[Stored records]

● ● ● ● ● ● ●

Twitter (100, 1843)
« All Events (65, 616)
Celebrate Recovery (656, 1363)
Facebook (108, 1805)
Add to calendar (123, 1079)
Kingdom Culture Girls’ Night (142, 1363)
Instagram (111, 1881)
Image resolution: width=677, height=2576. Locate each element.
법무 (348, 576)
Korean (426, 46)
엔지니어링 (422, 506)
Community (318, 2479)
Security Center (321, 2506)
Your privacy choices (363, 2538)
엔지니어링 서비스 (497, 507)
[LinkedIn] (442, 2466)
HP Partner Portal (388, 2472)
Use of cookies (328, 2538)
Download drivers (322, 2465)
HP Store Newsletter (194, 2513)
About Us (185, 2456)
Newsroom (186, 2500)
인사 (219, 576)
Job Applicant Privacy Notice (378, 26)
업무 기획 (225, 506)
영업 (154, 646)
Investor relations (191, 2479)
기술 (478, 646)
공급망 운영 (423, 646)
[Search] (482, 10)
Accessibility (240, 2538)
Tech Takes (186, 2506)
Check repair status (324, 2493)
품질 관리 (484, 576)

● ● ● ● ● ● ●

Look above for the line containing "기술 (478, 646)". Return it and each line after it exactly, through the last line, and nothing more.

기술 (478, 646)
공급망 운영 (423, 646)
[Search] (482, 10)
Accessibility (240, 2538)
Tech Takes (186, 2506)
Check repair status (324, 2493)
품질 관리 (484, 576)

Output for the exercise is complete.